*** Begin section ***

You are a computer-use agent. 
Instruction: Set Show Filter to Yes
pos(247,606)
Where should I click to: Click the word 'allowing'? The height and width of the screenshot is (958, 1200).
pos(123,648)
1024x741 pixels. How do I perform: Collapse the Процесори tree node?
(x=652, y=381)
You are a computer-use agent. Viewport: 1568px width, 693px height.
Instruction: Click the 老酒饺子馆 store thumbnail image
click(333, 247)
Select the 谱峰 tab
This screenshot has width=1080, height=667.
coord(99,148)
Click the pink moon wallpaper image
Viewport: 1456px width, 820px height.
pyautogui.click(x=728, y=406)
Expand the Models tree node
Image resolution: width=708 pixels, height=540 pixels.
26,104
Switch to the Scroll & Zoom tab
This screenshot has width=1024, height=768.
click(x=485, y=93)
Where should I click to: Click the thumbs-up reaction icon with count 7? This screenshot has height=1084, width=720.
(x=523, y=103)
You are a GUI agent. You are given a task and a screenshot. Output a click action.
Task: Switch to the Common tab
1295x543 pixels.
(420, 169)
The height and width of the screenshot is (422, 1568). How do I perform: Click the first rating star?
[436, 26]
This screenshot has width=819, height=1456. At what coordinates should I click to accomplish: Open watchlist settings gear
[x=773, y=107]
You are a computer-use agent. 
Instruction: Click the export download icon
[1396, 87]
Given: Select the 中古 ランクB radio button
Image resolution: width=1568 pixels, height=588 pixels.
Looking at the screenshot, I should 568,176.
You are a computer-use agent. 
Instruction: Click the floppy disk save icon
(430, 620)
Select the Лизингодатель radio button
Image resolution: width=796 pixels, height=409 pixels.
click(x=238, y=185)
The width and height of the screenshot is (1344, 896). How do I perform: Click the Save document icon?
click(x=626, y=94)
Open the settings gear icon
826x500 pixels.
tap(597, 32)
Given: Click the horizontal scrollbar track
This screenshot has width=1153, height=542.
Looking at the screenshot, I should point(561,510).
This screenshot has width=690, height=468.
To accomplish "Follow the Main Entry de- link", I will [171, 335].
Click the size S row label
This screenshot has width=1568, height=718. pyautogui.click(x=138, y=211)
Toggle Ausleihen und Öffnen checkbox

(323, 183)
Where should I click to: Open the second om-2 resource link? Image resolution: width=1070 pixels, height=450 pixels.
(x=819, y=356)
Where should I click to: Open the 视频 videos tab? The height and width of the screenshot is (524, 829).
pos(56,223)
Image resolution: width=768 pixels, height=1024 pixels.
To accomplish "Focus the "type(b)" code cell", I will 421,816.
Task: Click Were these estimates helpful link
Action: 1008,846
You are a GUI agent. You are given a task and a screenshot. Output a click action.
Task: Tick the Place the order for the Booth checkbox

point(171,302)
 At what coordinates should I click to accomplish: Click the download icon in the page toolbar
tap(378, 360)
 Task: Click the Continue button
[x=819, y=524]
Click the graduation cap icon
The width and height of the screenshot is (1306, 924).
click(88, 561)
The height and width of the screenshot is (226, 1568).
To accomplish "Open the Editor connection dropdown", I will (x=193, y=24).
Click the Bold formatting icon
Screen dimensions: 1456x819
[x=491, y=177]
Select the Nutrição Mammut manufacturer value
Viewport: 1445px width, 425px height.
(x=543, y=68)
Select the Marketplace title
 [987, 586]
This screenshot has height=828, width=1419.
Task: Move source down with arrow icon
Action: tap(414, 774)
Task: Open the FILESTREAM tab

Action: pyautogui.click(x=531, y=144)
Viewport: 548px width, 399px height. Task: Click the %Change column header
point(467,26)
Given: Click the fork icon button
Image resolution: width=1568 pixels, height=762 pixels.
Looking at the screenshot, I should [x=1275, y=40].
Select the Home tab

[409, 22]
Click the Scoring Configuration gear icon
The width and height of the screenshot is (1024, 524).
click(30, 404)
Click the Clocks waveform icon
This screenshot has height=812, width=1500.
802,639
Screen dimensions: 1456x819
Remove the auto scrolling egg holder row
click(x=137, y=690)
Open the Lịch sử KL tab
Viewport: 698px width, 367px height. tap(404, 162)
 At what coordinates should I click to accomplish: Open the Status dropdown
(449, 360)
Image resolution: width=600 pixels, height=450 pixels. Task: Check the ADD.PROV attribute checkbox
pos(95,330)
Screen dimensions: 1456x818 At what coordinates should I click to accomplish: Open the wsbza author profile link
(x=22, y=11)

*** End section ***

Your task is to transcribe the listing above in full and exactly.

--- Written response ---
You are a computer-use agent. 
Instruction: Set Show Filter to Yes
pos(247,606)
Where should I click to: Click the word 'allowing'? The height and width of the screenshot is (958, 1200).
pos(123,648)
1024x741 pixels. How do I perform: Collapse the Процесори tree node?
(x=652, y=381)
You are a computer-use agent. Viewport: 1568px width, 693px height.
Instruction: Click the 老酒饺子馆 store thumbnail image
click(333, 247)
Select the 谱峰 tab
This screenshot has width=1080, height=667.
coord(99,148)
Click the pink moon wallpaper image
Viewport: 1456px width, 820px height.
pyautogui.click(x=728, y=406)
Expand the Models tree node
Image resolution: width=708 pixels, height=540 pixels.
26,104
Switch to the Scroll & Zoom tab
This screenshot has width=1024, height=768.
click(x=485, y=93)
Where should I click to: Click the thumbs-up reaction icon with count 7? This screenshot has height=1084, width=720.
(x=523, y=103)
You are a GUI agent. You are given a task and a screenshot. Output a click action.
Task: Switch to the Common tab
1295x543 pixels.
(420, 169)
The height and width of the screenshot is (422, 1568). How do I perform: Click the first rating star?
[436, 26]
This screenshot has width=819, height=1456. At what coordinates should I click to accomplish: Open watchlist settings gear
[x=773, y=107]
You are a computer-use agent. 
Instruction: Click the export download icon
[1396, 87]
Given: Select the 中古 ランクB radio button
Image resolution: width=1568 pixels, height=588 pixels.
Looking at the screenshot, I should 568,176.
You are a computer-use agent. 
Instruction: Click the floppy disk save icon
(430, 620)
Select the Лизингодатель radio button
Image resolution: width=796 pixels, height=409 pixels.
click(x=238, y=185)
The width and height of the screenshot is (1344, 896). How do I perform: Click the Save document icon?
click(x=626, y=94)
Open the settings gear icon
826x500 pixels.
tap(597, 32)
Given: Click the horizontal scrollbar track
This screenshot has width=1153, height=542.
Looking at the screenshot, I should point(561,510).
This screenshot has width=690, height=468.
To accomplish "Follow the Main Entry de- link", I will [171, 335].
Click the size S row label
This screenshot has width=1568, height=718. pyautogui.click(x=138, y=211)
Toggle Ausleihen und Öffnen checkbox

(323, 183)
Where should I click to: Open the second om-2 resource link? Image resolution: width=1070 pixels, height=450 pixels.
(x=819, y=356)
Where should I click to: Open the 视频 videos tab? The height and width of the screenshot is (524, 829).
pos(56,223)
Image resolution: width=768 pixels, height=1024 pixels.
To accomplish "Focus the "type(b)" code cell", I will 421,816.
Task: Click Were these estimates helpful link
Action: 1008,846
You are a GUI agent. You are given a task and a screenshot. Output a click action.
Task: Tick the Place the order for the Booth checkbox

point(171,302)
 At what coordinates should I click to accomplish: Click the download icon in the page toolbar
tap(378, 360)
 Task: Click the Continue button
[x=819, y=524]
Click the graduation cap icon
The width and height of the screenshot is (1306, 924).
click(88, 561)
The height and width of the screenshot is (226, 1568).
To accomplish "Open the Editor connection dropdown", I will (x=193, y=24).
Click the Bold formatting icon
Screen dimensions: 1456x819
[x=491, y=177]
Select the Nutrição Mammut manufacturer value
Viewport: 1445px width, 425px height.
(x=543, y=68)
Select the Marketplace title
 [987, 586]
This screenshot has height=828, width=1419.
Task: Move source down with arrow icon
Action: tap(414, 774)
Task: Open the FILESTREAM tab

Action: pyautogui.click(x=531, y=144)
Viewport: 548px width, 399px height. Task: Click the %Change column header
point(467,26)
Given: Click the fork icon button
Image resolution: width=1568 pixels, height=762 pixels.
Looking at the screenshot, I should [x=1275, y=40].
Select the Home tab

[409, 22]
Click the Scoring Configuration gear icon
The width and height of the screenshot is (1024, 524).
click(30, 404)
Click the Clocks waveform icon
This screenshot has height=812, width=1500.
802,639
Screen dimensions: 1456x819
Remove the auto scrolling egg holder row
click(x=137, y=690)
Open the Lịch sử KL tab
Viewport: 698px width, 367px height. tap(404, 162)
 At what coordinates should I click to accomplish: Open the Status dropdown
(449, 360)
Image resolution: width=600 pixels, height=450 pixels. Task: Check the ADD.PROV attribute checkbox
pos(95,330)
Screen dimensions: 1456x818 At what coordinates should I click to accomplish: Open the wsbza author profile link
(x=22, y=11)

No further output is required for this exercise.